È sera quando palazzo Chigi emette la sua sentenza sulla tragedia di Cutro confermando la piena assoluzione per tutti: «Al momento della segnalazione di Frontex l’imbarcazione non presentava problemi di navigazione. Il naufragio non può quindi essere responsabilità della Guardia Costiera né della Guardia di Finanza, che hanno operato con correttezza. Non ci sono state carenze nelle operazioni di soccorso. La tragedia è stata causata dal comportamento criminale degli scafisti». Chi ha avuto ha avuto, chi ha dato ha dato e non se ne parli più.
Il tentativo sbrigrativo e goffo di chiudere l’incidente arriva alla fine di una giornata campale. Annunciato, atteso, rinviato l’incontro con Salvini si è svolto ieri sera. I comunicati ufficiali e le fonti ufficiose parlano di incontro cordiale, di piena sintonia. Nel merito però l’esito resta in sospeso: Salvini non ha rinunciato alla sua stretta sugli arrivi, insiste per il recupero dei suoi decreti sicurezza.
La premier vuole invece concentrare le energie sulla guerra senza quartiere contro i trafficanti e su una strategia opposta a quella del leghista: quella che mira a fermare le partenze più che a respingere gli arrivi. Quali misure verranno partorite dal cdm convocato per domani pomeriggio a Cutro ancora non è stato deciso: di certo c’è solo l’irrigidimento drastico delle pene per trafficanti e scafisti. La scelta è stata rinviata a oggi, nella riunione del preconsiglio dei ministri che scriverà la sceneggiatura per la rappresentazione teatrale di Cutro.
La premier ha però a disposizione una carta decisiva: l’intesa perfetta con Bruxelles. Ieri è arrivata la risposta di Ursula von der Leyen alla missiva inviata da Meloni: nella sostanza la presidente della commissione sposa l’impostazione di palazzo Chigi, nella forma sovrabbonda in complimenti e riconoscimenti. La frase chiave, quella che la premier potrà sventolare rivendicando il merito di aver spinto la Ue su una strada nuova, sembra ma non è di circostanza, anche se di concreto per ora non implica nulla: «La migrazione è una sfida europea che richiede una soluzione europea».
Dal punto di vista della strategia e degli obiettivi, la visione di una presidente della commissione sempre più spostata a destra combacia con quella di palazzo Chigi. Per i profughi vanno creati corridoi umanitari e la Ue promette di investire «almeno mezzo miliardo di euro entro il 2025».

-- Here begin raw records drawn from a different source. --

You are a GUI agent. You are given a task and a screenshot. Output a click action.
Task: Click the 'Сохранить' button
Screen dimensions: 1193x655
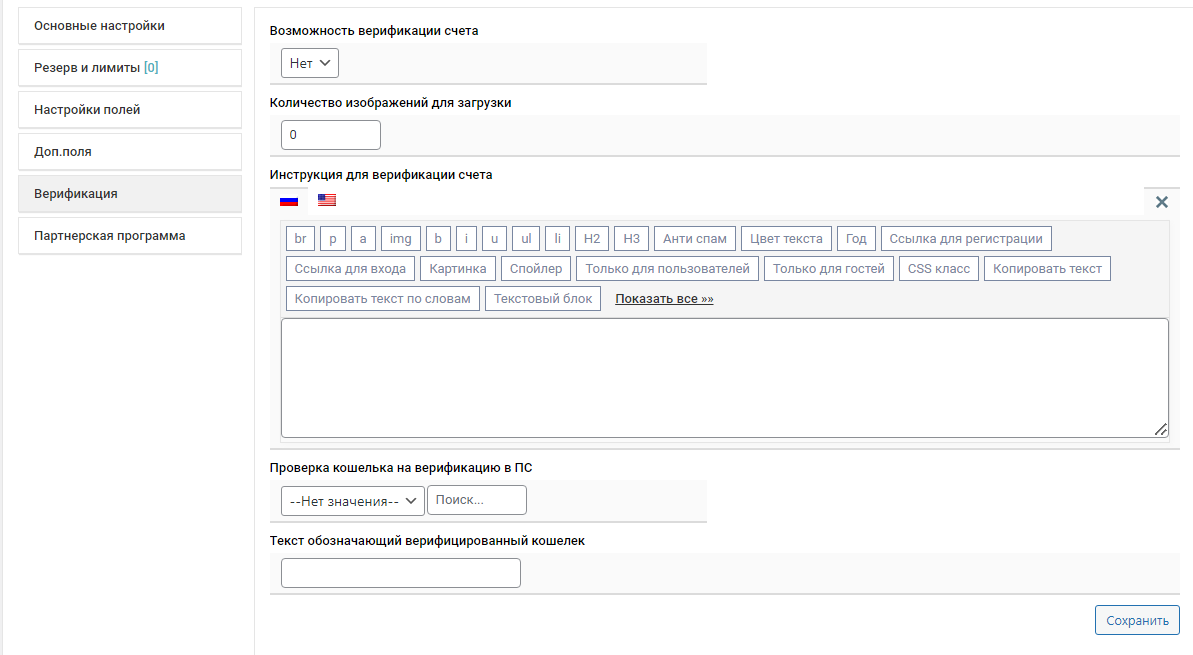click(1137, 620)
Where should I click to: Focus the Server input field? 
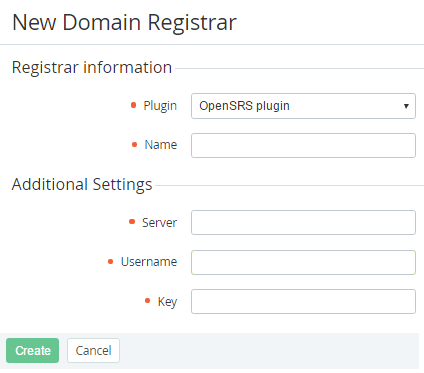[303, 222]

Per chi rischia solo di morire di fame la musica cambia: bisogna «prevenire le partenze irregolari» e il molto spazio dedicato alla cooperazione con i Paesi del Nord Africa, in particolare Tunisia ed Egitto, suona sinistro tenendo conto di cosa quella cooperazione ha voluto dire in Libia. Evidentemente quei lager non turbano più che tanto la presidente. Promette nuovi mezzi alla gloriosa guardia costiera libica, esalta anzi «la nostra azione congiunta che ha sviluppato capacità di protezione internazionale e gestione della migrazione in Nord Africa». Sembra ironia macabra.
Sui salvataggi in mare, von der Leyen punta sul rilancio del gruppo di contatto europeo e glissa sulla richiesta italiana di un codice per le Ong. Non ci sarà, troppe sono le voci contrarie. Ma quella per Meloni è quasi storia di ieri, quando anche lei metteva al primo posto gli arrivi e non le partenze. La «profonda soddisfazione» che palazzo Chigi esprime commentando la risposta europea è sincera, anche se il percorso è appena iniziato.

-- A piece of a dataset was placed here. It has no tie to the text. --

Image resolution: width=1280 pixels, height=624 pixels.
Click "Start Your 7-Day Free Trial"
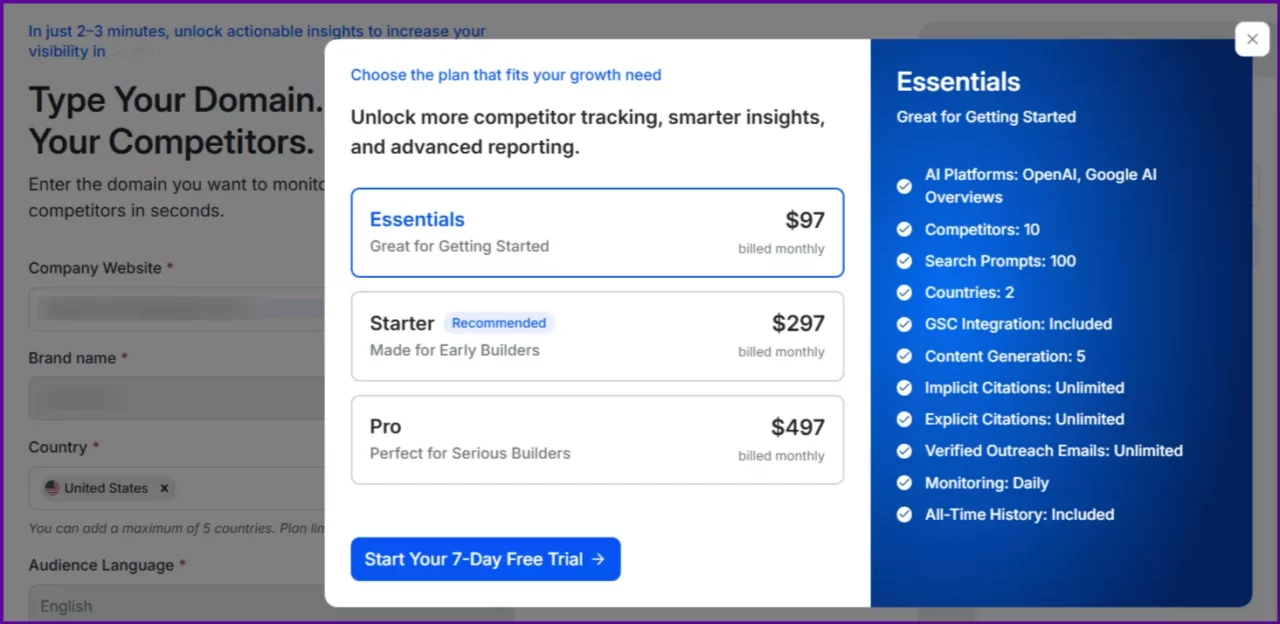pyautogui.click(x=485, y=559)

Il Consiglio europeo del 23 marzo non deciderà niente ma discuterà di immigrazione, sulla base di un report presentato da von der Leyen, che appare oggi più che mai vicina alla premier italiana. Del resto l’abbandono della linea Salvini, odiata a Bruxelles, serviva proprio a permettere un passo ulteriore nel riavvicinamento tra l’ex sovranista e i suoi nemici del passato.

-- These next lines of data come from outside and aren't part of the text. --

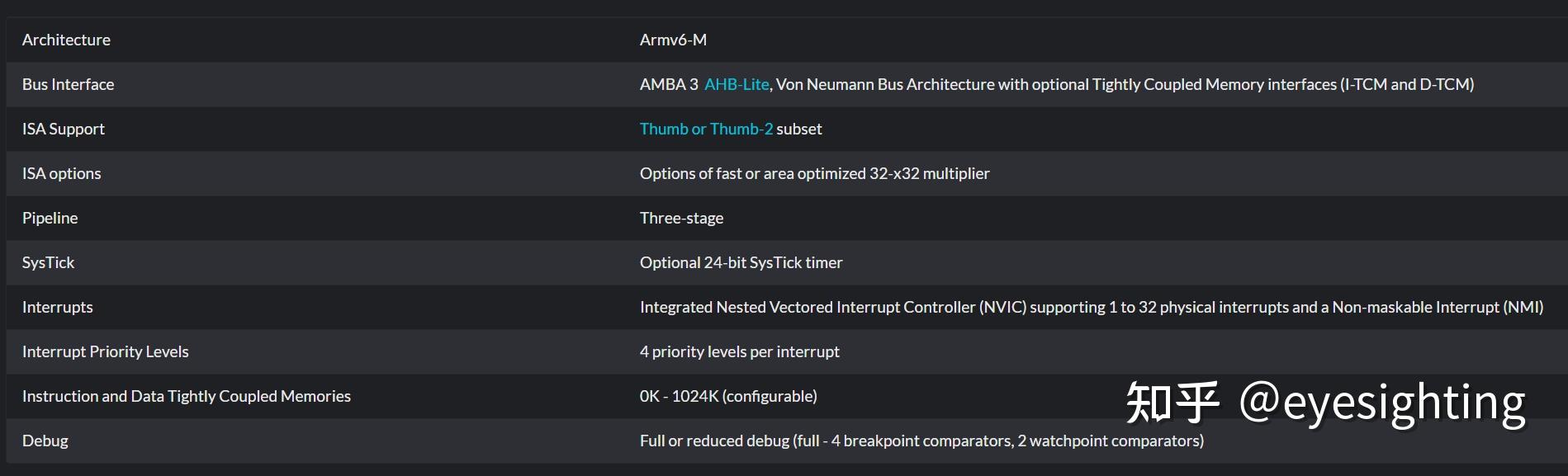1568x476 pixels.
Task: Click the Architecture row label
Action: [x=66, y=40]
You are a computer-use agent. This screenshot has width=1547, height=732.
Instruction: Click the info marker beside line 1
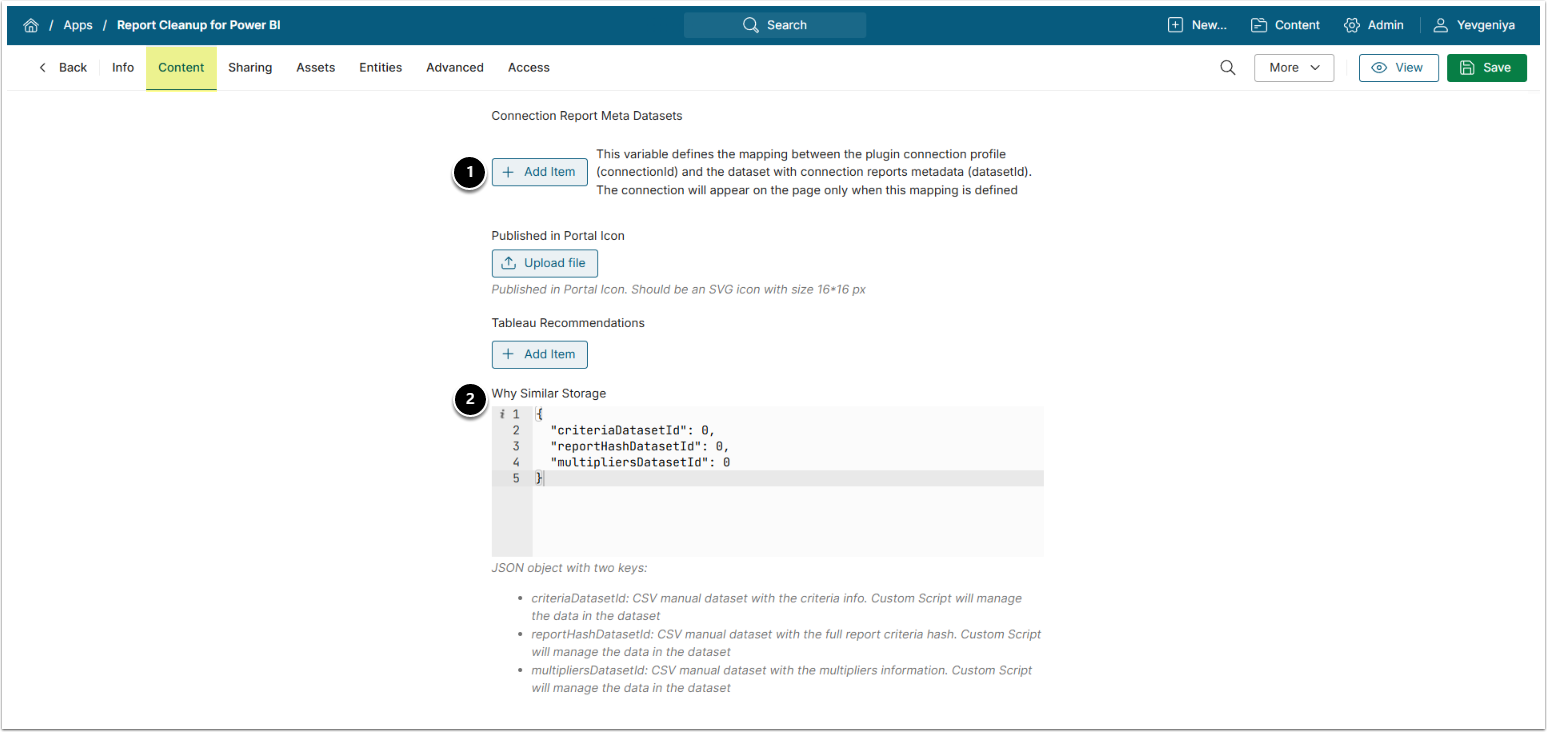502,414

La lunga giornata si era aperta con le due informative di Piantedosi, identiche sin nelle pause, alla Camera e al Senato. Il ministro dell’Interno si è trincerato dietro una piatta e burocratica elencazione dei fatti. Non ha chiarito nulla ed è stato ben attento a non addentrarsi neppure con la punta del piede nelle acque infide della politica. I colpevoli sono solo i trafficanti e contro di loro bisogna combattere una guerra totale. Sarebbe anche una guerra giusta se non fosse adoperata come alibi per negare ogni responsabilità politica e materiale per l’eccidio, se non servisse ad assolvere se stesso e tutto l’apparato dello Stato. Con l’esplicito «plauso» della presidente del consiglio.